START INPUT MATERIAL

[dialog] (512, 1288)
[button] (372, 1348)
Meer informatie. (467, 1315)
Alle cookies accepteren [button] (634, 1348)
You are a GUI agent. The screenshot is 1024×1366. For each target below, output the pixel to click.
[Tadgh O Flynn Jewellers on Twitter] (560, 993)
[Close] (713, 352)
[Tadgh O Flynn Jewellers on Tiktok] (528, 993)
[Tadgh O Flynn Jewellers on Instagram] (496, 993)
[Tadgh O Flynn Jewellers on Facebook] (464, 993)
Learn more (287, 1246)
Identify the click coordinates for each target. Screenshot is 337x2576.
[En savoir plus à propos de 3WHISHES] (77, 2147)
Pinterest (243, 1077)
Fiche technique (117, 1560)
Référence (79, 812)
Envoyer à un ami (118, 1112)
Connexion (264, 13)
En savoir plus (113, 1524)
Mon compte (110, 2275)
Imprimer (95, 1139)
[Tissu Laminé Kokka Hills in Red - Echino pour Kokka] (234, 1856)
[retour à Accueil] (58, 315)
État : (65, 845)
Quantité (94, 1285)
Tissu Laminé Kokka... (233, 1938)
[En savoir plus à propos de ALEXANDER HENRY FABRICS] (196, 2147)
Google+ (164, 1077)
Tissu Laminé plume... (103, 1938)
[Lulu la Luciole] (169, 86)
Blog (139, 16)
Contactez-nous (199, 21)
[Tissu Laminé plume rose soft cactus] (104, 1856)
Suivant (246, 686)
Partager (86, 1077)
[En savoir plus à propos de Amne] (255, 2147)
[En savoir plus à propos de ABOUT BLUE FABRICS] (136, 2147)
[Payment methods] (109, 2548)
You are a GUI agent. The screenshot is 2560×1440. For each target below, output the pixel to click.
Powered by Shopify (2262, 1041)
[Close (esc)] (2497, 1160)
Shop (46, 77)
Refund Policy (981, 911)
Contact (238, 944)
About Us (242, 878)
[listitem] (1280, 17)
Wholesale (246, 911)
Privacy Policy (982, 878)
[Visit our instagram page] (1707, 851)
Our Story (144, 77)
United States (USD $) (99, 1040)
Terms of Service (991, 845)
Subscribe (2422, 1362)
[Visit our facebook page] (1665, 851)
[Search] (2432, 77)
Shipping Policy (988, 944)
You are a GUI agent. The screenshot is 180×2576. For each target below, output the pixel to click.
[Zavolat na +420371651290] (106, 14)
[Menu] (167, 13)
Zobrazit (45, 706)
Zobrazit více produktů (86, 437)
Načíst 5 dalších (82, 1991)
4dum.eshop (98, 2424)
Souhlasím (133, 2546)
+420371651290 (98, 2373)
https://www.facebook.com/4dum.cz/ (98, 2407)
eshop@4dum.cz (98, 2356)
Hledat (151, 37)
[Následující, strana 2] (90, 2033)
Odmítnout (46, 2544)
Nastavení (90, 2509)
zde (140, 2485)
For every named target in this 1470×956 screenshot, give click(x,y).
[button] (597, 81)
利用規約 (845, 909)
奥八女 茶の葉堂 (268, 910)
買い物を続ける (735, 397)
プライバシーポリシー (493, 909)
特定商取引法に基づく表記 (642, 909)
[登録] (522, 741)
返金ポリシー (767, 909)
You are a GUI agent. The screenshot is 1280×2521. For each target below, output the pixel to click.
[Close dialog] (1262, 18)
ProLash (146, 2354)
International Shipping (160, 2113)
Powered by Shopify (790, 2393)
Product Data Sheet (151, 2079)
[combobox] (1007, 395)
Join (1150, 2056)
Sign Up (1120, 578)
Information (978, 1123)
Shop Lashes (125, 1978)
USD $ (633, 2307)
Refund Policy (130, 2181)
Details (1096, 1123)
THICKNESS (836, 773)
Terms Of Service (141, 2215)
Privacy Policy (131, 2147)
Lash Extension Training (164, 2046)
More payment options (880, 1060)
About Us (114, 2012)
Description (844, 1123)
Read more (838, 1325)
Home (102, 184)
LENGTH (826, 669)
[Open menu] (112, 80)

END INPUT MATERIAL

TRY IT » Every entry above must be reproduced exactly.

ANSWER TO THE EXERCISE »
[dialog] (512, 1288)
[button] (372, 1348)
Meer informatie. (467, 1315)
Alle cookies accepteren [button] (634, 1348)
You are a GUI agent. The screenshot is 1024×1366. For each target below, output the pixel to click.
[Tadgh O Flynn Jewellers on Twitter] (560, 993)
[Close] (713, 352)
[Tadgh O Flynn Jewellers on Tiktok] (528, 993)
[Tadgh O Flynn Jewellers on Instagram] (496, 993)
[Tadgh O Flynn Jewellers on Facebook] (464, 993)
Learn more (287, 1246)
Identify the click coordinates for each target. Screenshot is 337x2576.
[En savoir plus à propos de 3WHISHES] (77, 2147)
Pinterest (243, 1077)
Fiche technique (117, 1560)
Référence (79, 812)
Envoyer à un ami (118, 1112)
Connexion (264, 13)
En savoir plus (113, 1524)
Mon compte (110, 2275)
Imprimer (95, 1139)
[Tissu Laminé Kokka Hills in Red - Echino pour Kokka] (234, 1856)
[retour à Accueil] (58, 315)
État : (65, 845)
Quantité (94, 1285)
Tissu Laminé Kokka... (233, 1938)
[En savoir plus à propos de ALEXANDER HENRY FABRICS] (196, 2147)
Google+ (164, 1077)
Tissu Laminé plume... (103, 1938)
[Lulu la Luciole] (169, 86)
Blog (139, 16)
Contactez-nous (199, 21)
[Tissu Laminé plume rose soft cactus] (104, 1856)
Suivant (246, 686)
Partager (86, 1077)
[En savoir plus à propos de Amne] (255, 2147)
[En savoir plus à propos de ABOUT BLUE FABRICS] (136, 2147)
[Payment methods] (109, 2548)
You are a GUI agent. The screenshot is 2560×1440. For each target below, output the pixel to click.
Powered by Shopify (2262, 1041)
[Close (esc)] (2497, 1160)
Shop (46, 77)
Refund Policy (981, 911)
Contact (238, 944)
About Us (242, 878)
[listitem] (1280, 17)
Wholesale (246, 911)
Privacy Policy (982, 878)
[Visit our instagram page] (1707, 851)
Our Story (144, 77)
United States (USD $) (99, 1040)
Terms of Service (991, 845)
Subscribe (2422, 1362)
[Visit our facebook page] (1665, 851)
[Search] (2432, 77)
Shipping Policy (988, 944)
You are a GUI agent. The screenshot is 180×2576. For each target below, output the pixel to click.
[Zavolat na +420371651290] (106, 14)
[Menu] (167, 13)
Zobrazit (45, 706)
Zobrazit více produktů (86, 437)
Načíst 5 dalších (82, 1991)
4dum.eshop (98, 2424)
Souhlasím (133, 2546)
+420371651290 (98, 2373)
https://www.facebook.com/4dum.cz/ (98, 2407)
eshop@4dum.cz (98, 2356)
Hledat (151, 37)
[Následující, strana 2] (90, 2033)
Odmítnout (46, 2544)
Nastavení (90, 2509)
zde (140, 2485)
For every named target in this 1470×956 screenshot, give click(x,y).
[button] (597, 81)
利用規約 (845, 909)
奥八女 茶の葉堂 (268, 910)
買い物を続ける (735, 397)
プライバシーポリシー (493, 909)
特定商取引法に基づく表記 (642, 909)
[登録] (522, 741)
返金ポリシー (767, 909)
You are a GUI agent. The screenshot is 1280×2521. For each target below, output the pixel to click.
[Close dialog] (1262, 18)
ProLash (146, 2354)
International Shipping (160, 2113)
Powered by Shopify (790, 2393)
Product Data Sheet (151, 2079)
[combobox] (1007, 395)
Join (1150, 2056)
Sign Up (1120, 578)
Information (978, 1123)
Shop Lashes (125, 1978)
USD $ (633, 2307)
Refund Policy (130, 2181)
Details (1096, 1123)
THICKNESS (836, 773)
Terms Of Service (141, 2215)
Privacy Policy (131, 2147)
Lash Extension Training (164, 2046)
More payment options (880, 1060)
About Us (114, 2012)
Description (844, 1123)
Read more (838, 1325)
Home (102, 184)
LENGTH (826, 669)
[Open menu] (112, 80)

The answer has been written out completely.